**Tasks to carry out**
(1) According to the break policy article, how many U.S. states have laws regarding breaks?
(2) Write the next part of the break policy article, starting after its final sentence.

**Passage for review**
= = = =
Policy Demanding Staff Stay in the Building on Break Slammed As 'Bull****'

The internet has slammed a supervisor after an employee shared that they had been told they were not allowed to leave their workplace during their break.

A Reddit user shared the story on the popular r/antiwork forum on Thursday where it has received 20,000 upvotes and thousands of comments.

In the post, the employee wrote: "My supervisor at Carl's Jr. is telling everyone that we can't leave the building during our 30-minute lunch break."

They continued: "Just before I was leaving work today my supervisor told everyone that she forgot to mention that the new district manager doesn't want anyone leaving the building while on their lunch break. I kinda just looked at her for a second because I thought she was joking, she reassured everyone that she wasn't and that this is a new rule."

Man sits eating lunch on step
A stock image of a man sitting eating his lunch on a step outside of a building. The internet has slammed a supervisor after an employee shared that they had been told they were not allowed to leave their workplace during their break. Noel Hendrickson/Getty Images

A spokesperson for Carl's Jr. told Newsweek: "Carl's Jr. has both company-owned and franchised locations. While we can't speak for independently owned and operated franchisees, Carl's Jr. Restaurants LLC's company policy states that employees in California are relieved of all of their duties during meal periods and rest breaks and are allowed to leave the premises.

"Any employee at a company-owned restaurant who believes there has been a violation of this policy should immediately report the matter to our Human Resources Department. Violations reported will be thoroughly investigated, and corrective action taken where appropriate."

In the U.S., 25 states have laws regarding breaks. Problems with breaks, from what you can do during a break to whether you get them at all, often lie in the fact that there is no federal law requiring your boss to give you a break.

The Fair Labor Standards Act (FLSA) covers most types of employees and has particular notes when it comes to break requirements. It does not prohibit employers from requiring workers to stay on premises during their break time.

However, depending on the application of a policy like this, the requirement to stay on-site during a break could mean that the employee is considered as "on call" and therefore compensable.
= = = =
**Data extract**
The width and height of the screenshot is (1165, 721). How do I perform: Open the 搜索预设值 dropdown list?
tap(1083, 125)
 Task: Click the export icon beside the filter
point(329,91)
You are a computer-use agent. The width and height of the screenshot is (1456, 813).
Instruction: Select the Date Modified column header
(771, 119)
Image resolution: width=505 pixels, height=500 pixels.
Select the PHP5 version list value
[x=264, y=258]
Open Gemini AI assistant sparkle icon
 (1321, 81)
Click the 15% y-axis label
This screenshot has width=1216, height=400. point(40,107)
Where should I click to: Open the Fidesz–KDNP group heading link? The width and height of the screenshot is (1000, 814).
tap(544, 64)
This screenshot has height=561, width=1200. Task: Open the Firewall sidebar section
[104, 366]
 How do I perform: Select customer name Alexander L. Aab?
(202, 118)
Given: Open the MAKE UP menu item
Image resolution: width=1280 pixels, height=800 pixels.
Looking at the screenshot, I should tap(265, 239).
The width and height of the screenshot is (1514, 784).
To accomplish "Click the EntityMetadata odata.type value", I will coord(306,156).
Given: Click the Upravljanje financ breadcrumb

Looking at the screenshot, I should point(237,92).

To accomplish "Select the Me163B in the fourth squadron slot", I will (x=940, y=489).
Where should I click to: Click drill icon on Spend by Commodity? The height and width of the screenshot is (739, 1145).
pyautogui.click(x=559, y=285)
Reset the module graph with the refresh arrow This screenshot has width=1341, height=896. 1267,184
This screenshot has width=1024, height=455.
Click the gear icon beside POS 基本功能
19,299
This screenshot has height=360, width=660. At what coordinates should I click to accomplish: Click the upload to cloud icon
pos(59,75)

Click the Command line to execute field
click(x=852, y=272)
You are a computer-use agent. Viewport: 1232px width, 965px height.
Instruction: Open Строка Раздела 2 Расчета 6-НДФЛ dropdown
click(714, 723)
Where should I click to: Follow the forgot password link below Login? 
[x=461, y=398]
= = = =
**Answers by item number**
(1) 25 states

(2)
According to the FLSA Hours Worked section: "An employee who is required to remain on his or her employer's premises or so close thereto that he or she cannot use the time effectively for his or her own purposes is working while on-call," but they do specify that: "It is not necessary that an employee be permitted to leave the premises if he is otherwise completely freed from duties during the meal period."

They also explain that, for example: "Some employees are required to remain on the employer's premises or at a location controlled by the employer. One example is a hospital employee who must stay at the hospital in an on-call room. While on-call, the employee is able to sleep, eat, watch television, read a book, etc. but is not allowed to leave the hospital.

"Other employees are able to leave their employer's premises but are required to stay within so many minutes or so many miles of the facility and be accessible by telephone or by pager. An example of this type of employee is an apartment maintenance worker who has to carry a pager while on call and must remain within a specified number of miles of the apartment complex."

"Ask for a written copy of that policy," suggested one Reddit user in the comments. While another asked: "How are you supposed to get a healthy lunch if you can't leave the building?"

"This happened to me at a job once," shared another commenter. "So I fired up a joint in the employee cafeteria. I was fired on the spot. 10/10 would do again."

"You can't leave the building?! Bull****. Just pretend you forgot she told you, then if they say it again just chuckle and ignore them," said another Reddit user.

Newsweek has reached out to the Reddit poster for comment.